実際、イライザの祈りによって黒い靄……呪いは解けていった。イライザは国中をわたり、呪いの全てに『永久にサリゾノリアに近づくな』と祈り、追い出した。それでも呪いが原因でないものはイライザには解くことはできないが、それでも彼女は必死に祈った。その行いは民の慰めとなり、結果として彼らの心が癒されることもあった。
大災害から三年後にはサリゾノリアからは黒い靄が全て消えていた。
それでも民は聖女を求め、そしてイライザは祈り続けた。その頃には彼女のその行いが他の人の慰めになることを彼女は理解していたからだ。
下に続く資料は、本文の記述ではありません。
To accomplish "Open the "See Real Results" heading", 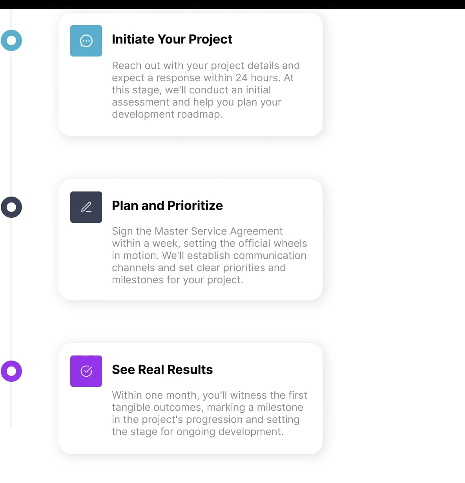I will 162,370.
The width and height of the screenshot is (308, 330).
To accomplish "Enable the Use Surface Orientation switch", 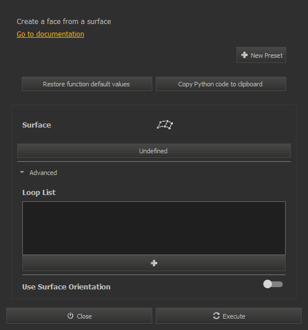I will pyautogui.click(x=273, y=284).
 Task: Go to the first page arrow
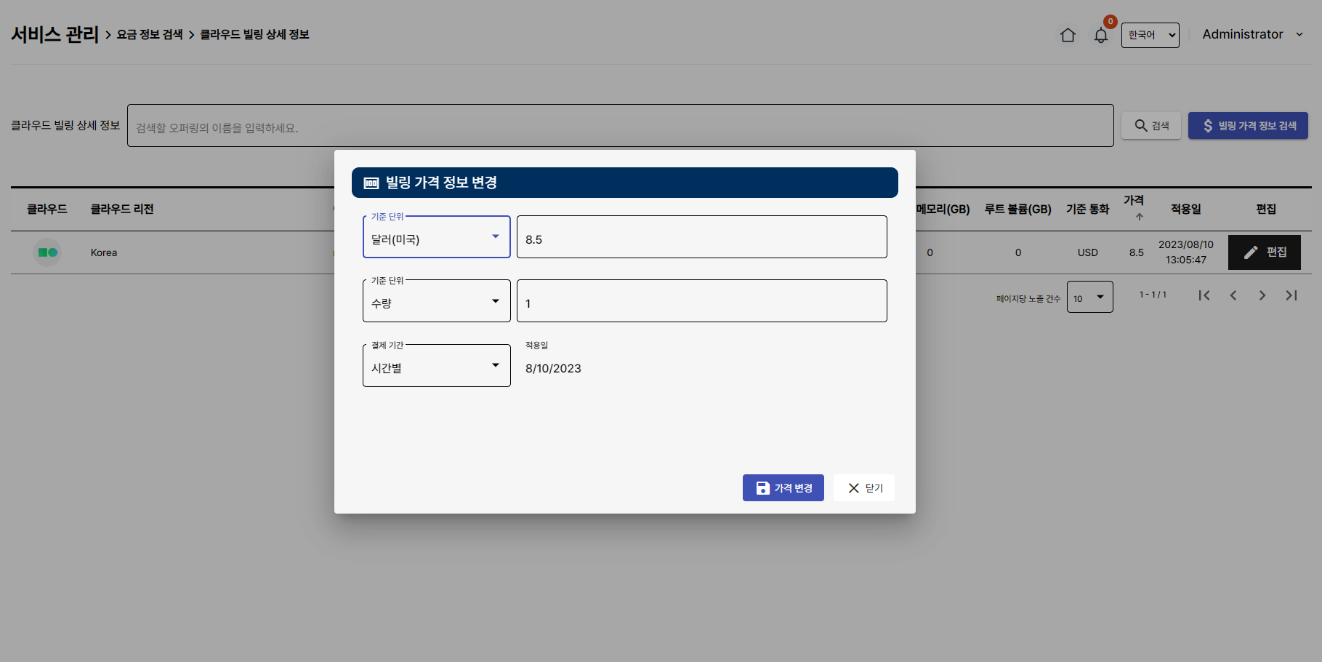click(x=1204, y=295)
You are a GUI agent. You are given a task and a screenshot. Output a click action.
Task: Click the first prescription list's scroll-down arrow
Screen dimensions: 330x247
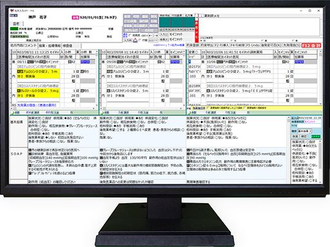97,105
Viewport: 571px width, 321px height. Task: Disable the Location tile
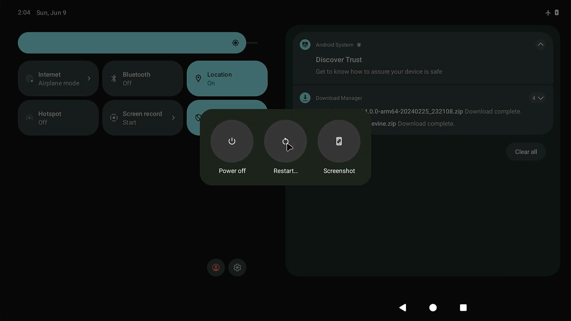pos(227,79)
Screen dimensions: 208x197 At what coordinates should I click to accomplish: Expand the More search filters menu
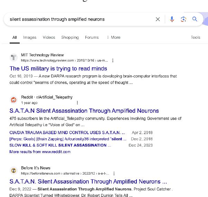pos(114,37)
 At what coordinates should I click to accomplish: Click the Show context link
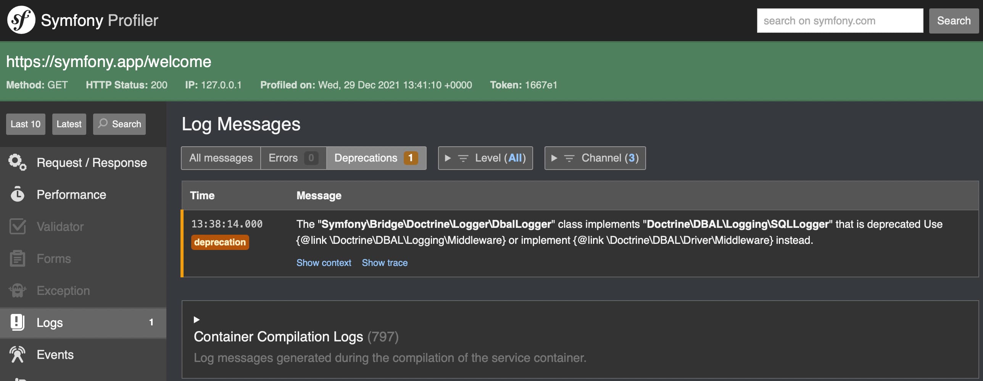click(324, 263)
だから彼女は五年間、正しく『聖女』としてあり続けた。
だが同時にサリゾノリアは『呪い』にすべての原因を求めたが故に、弱くもなっていた。
『聖女さえいれば』という他力本願な風潮が広がり、それは国民一人一人の成長を妨げ始めていた。その中でも特に公私ともにパートナーとなっていた第一皇子メイソン・サリゾノリアにその傾向が見られた。元々はだれよりも勤勉で、だれよりも国のことを考えていた彼だったが、五年の間に、まずイライザありきに物事を考えるようになってしまっていたのだ。
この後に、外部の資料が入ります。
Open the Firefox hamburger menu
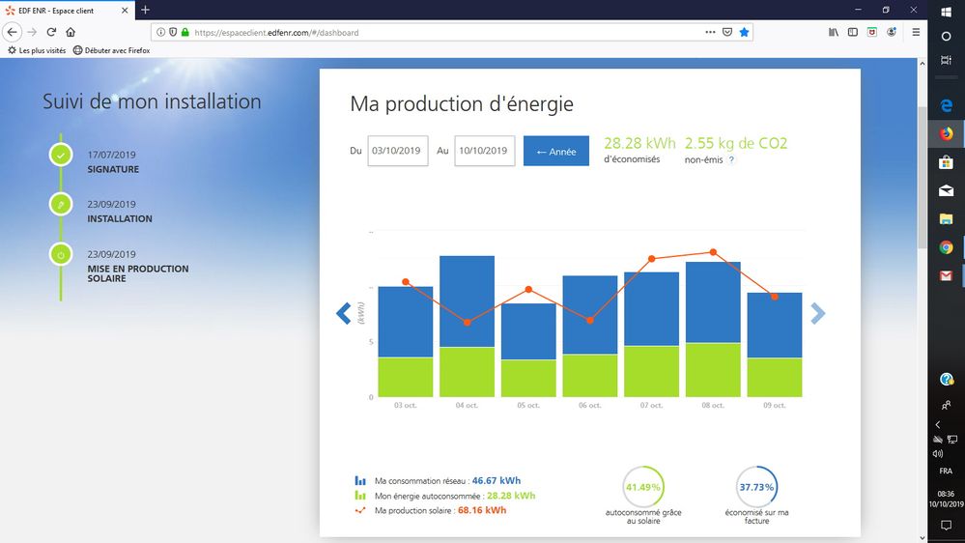965x543 pixels. coord(915,32)
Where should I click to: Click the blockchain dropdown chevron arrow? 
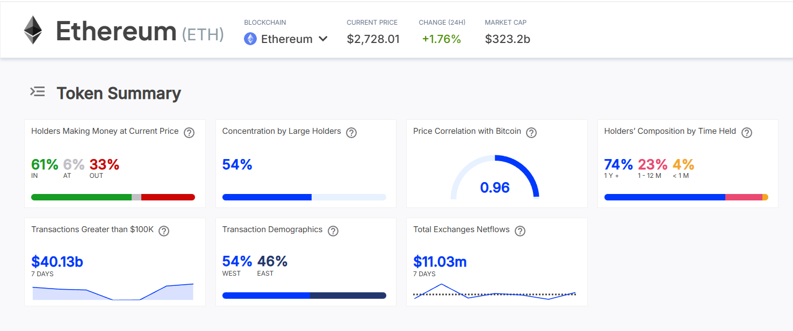323,39
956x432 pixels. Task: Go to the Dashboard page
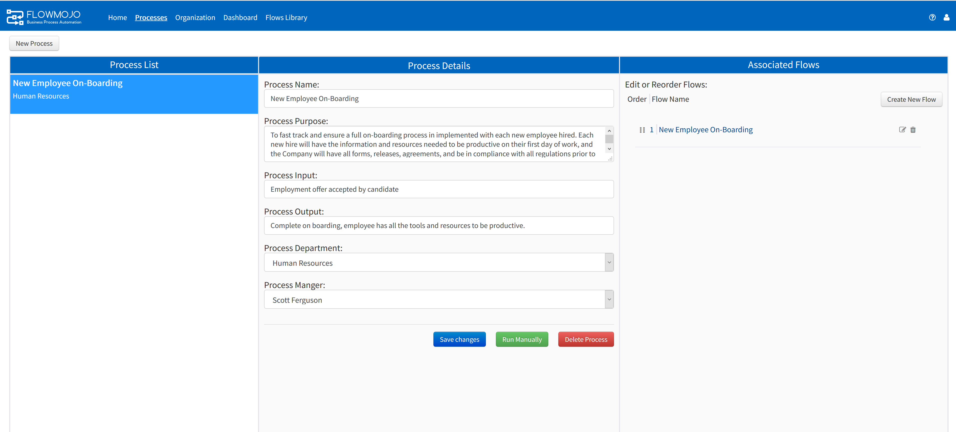[240, 17]
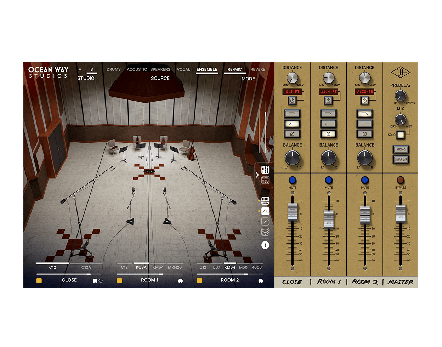
Task: Open the mixer faders panel icon
Action: pyautogui.click(x=265, y=169)
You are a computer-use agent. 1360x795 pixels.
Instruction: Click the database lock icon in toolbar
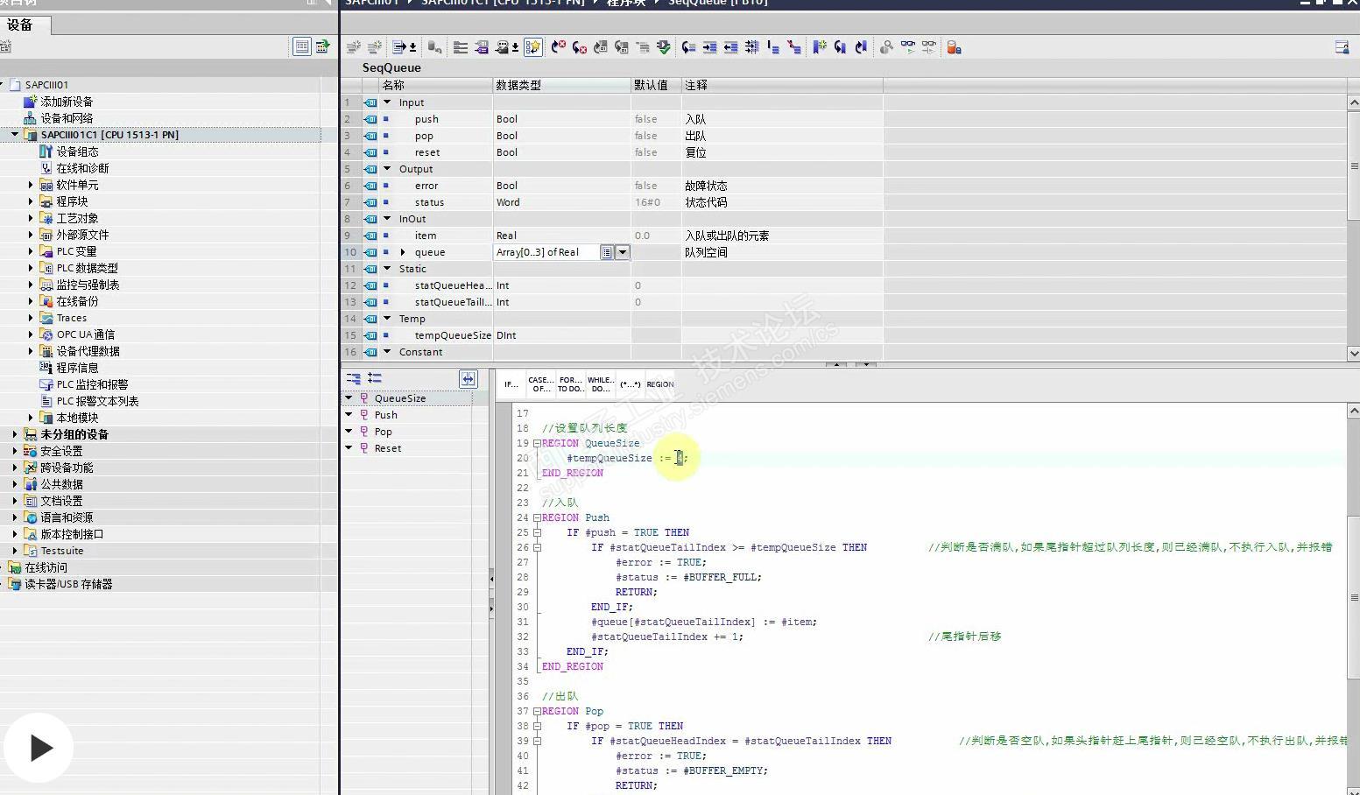pyautogui.click(x=955, y=47)
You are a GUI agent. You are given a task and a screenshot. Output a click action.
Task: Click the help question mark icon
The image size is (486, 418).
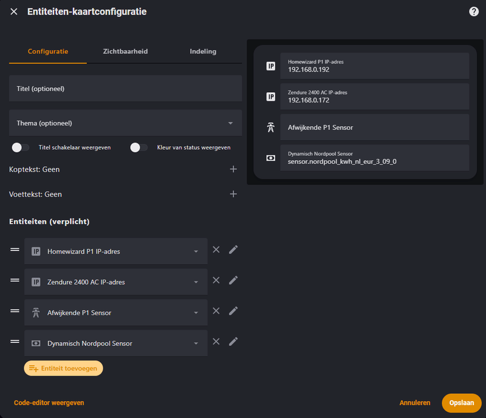(474, 12)
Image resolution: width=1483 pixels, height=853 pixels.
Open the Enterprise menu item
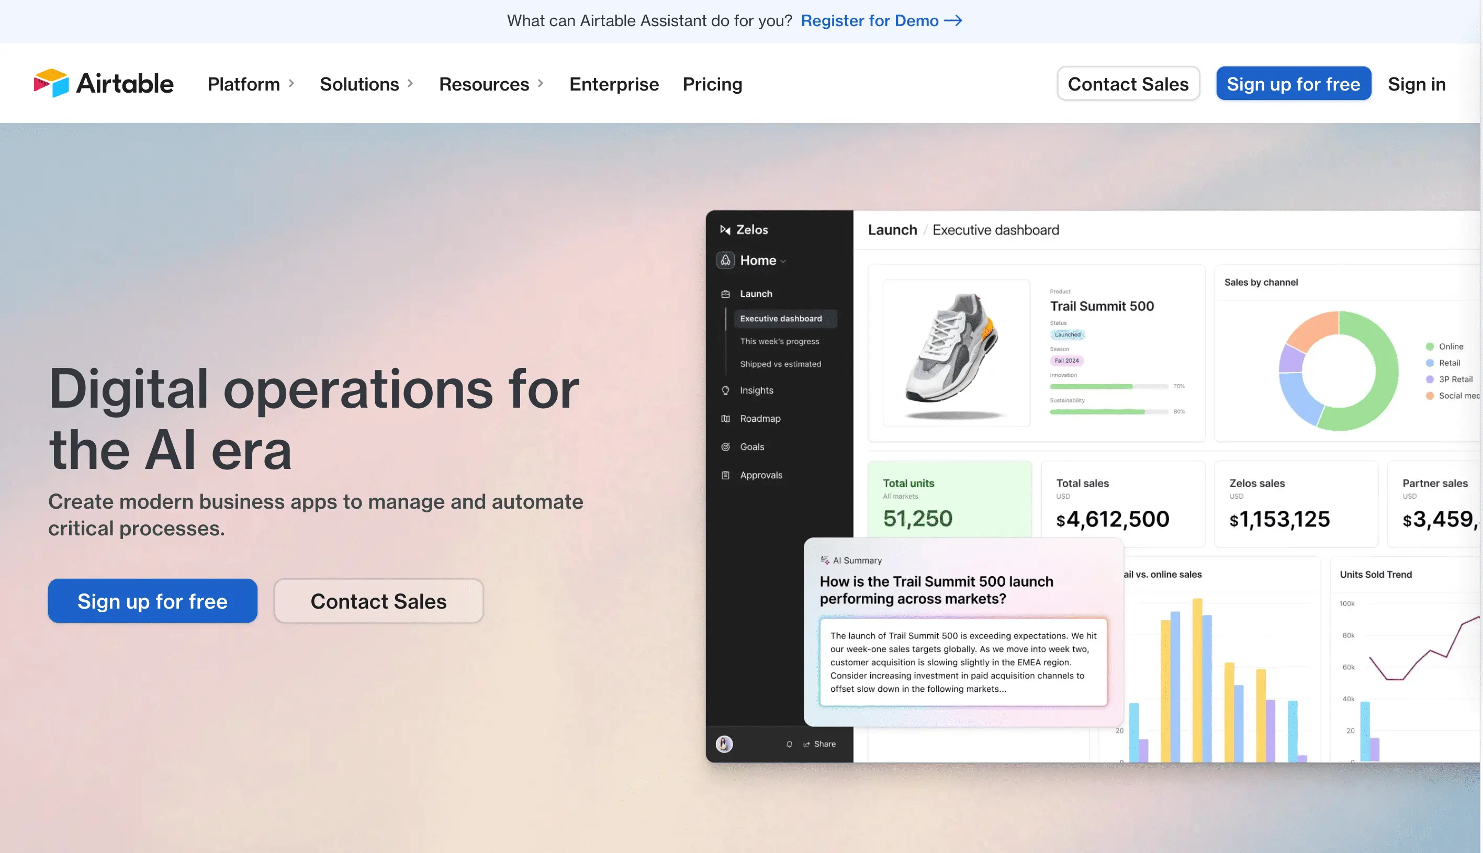coord(614,84)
大いなる力は非常時には役に立つ。けれど日常においてはバランスを壊すだけの爆弾だ。
そのことを問題視したのは王であり、イライザだった。王は自分の死期を悟ると、イライザにまた頭を下げた。
『あなたには苦労ばかりかけて、すまない。……息子のために聖女をやめてもらえるだろうか』
イライザはまた王の願いに頷いた。
『この国のために聖女になったのですから、この国のために聖女を辞するのは当然のことでございます』
こうして……イライザは祈りをやめ、国外追放となったわけである。
(……こうして振り返るとわたくしの人生は、一編の物語のよう……なら最後に真の王が生まれたこの物語はきっと、よいおしまいでしょう……)
彼女は車窓を眺めながら、そのように自分の人生を振り返り、やはり微笑んだ。彼女の目にはもう、この国のどこにも靄は見えず、代わりに復興の進む街並みが映っていた。
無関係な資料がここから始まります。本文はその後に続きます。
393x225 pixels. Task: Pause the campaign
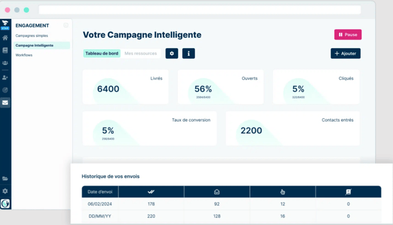pyautogui.click(x=348, y=35)

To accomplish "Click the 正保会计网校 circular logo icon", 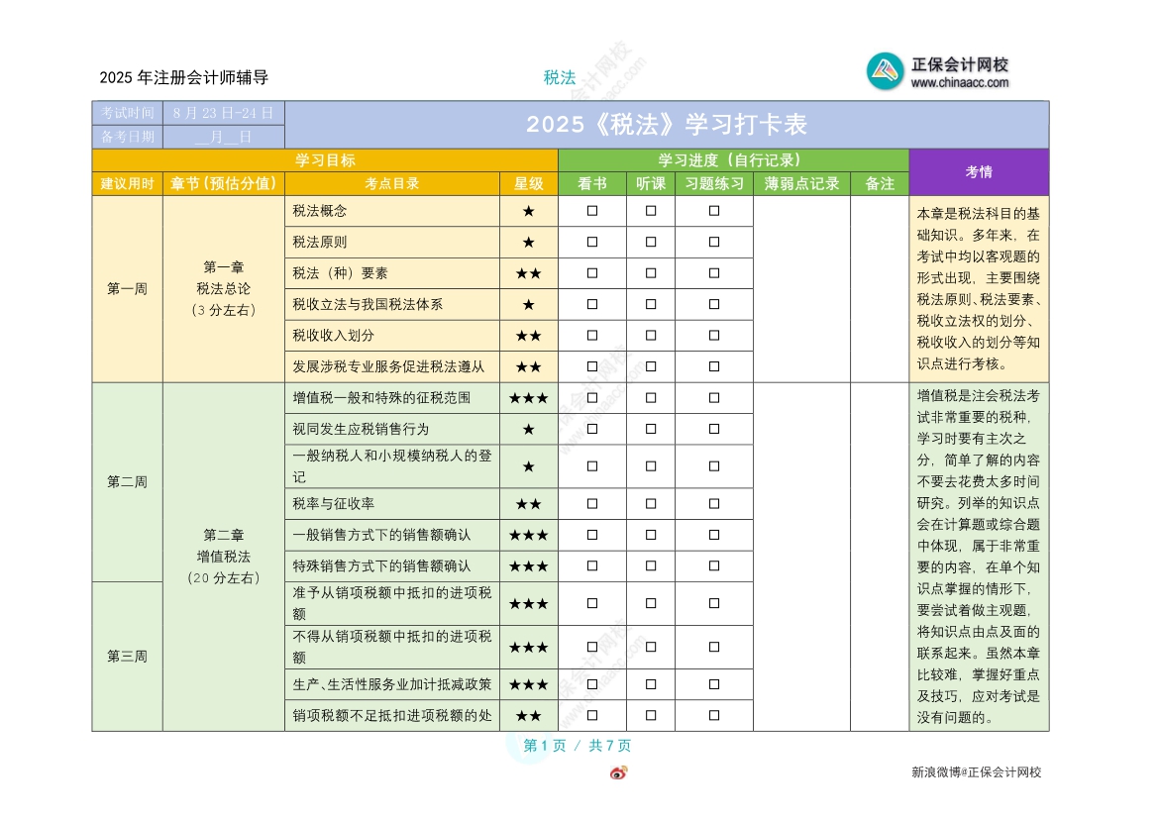I will point(885,71).
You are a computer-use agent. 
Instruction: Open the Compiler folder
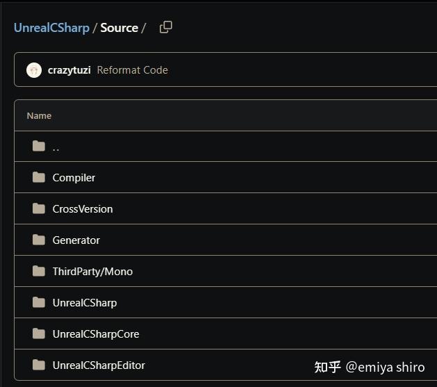(74, 178)
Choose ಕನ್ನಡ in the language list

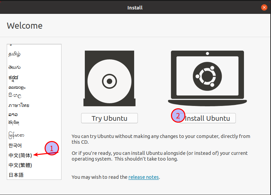click(14, 78)
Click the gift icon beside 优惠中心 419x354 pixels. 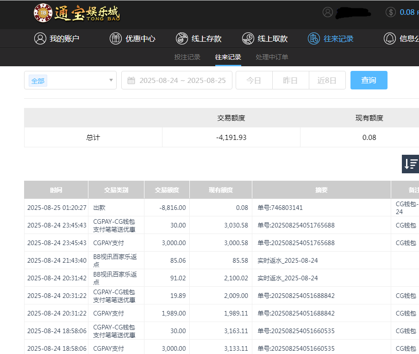(x=115, y=38)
(……これから先、メイソン様は王の物語を続けていく……)
国境が近づいていた。彼女は目を伏せると、そこで初めて微笑むことを辞めた。
(わたくしも、……新しい物語を始めなくてはいけない。ここではないどこか、聖女ではないなにかとして……)
そんな覚悟を決めた彼女は国境で馬車から降りると、どこかを求めて歩き、歩き、歩き続け―――――
「……ここはどこでしょうか」
全く覚えのないベッドの上で目を覚ましたわけである。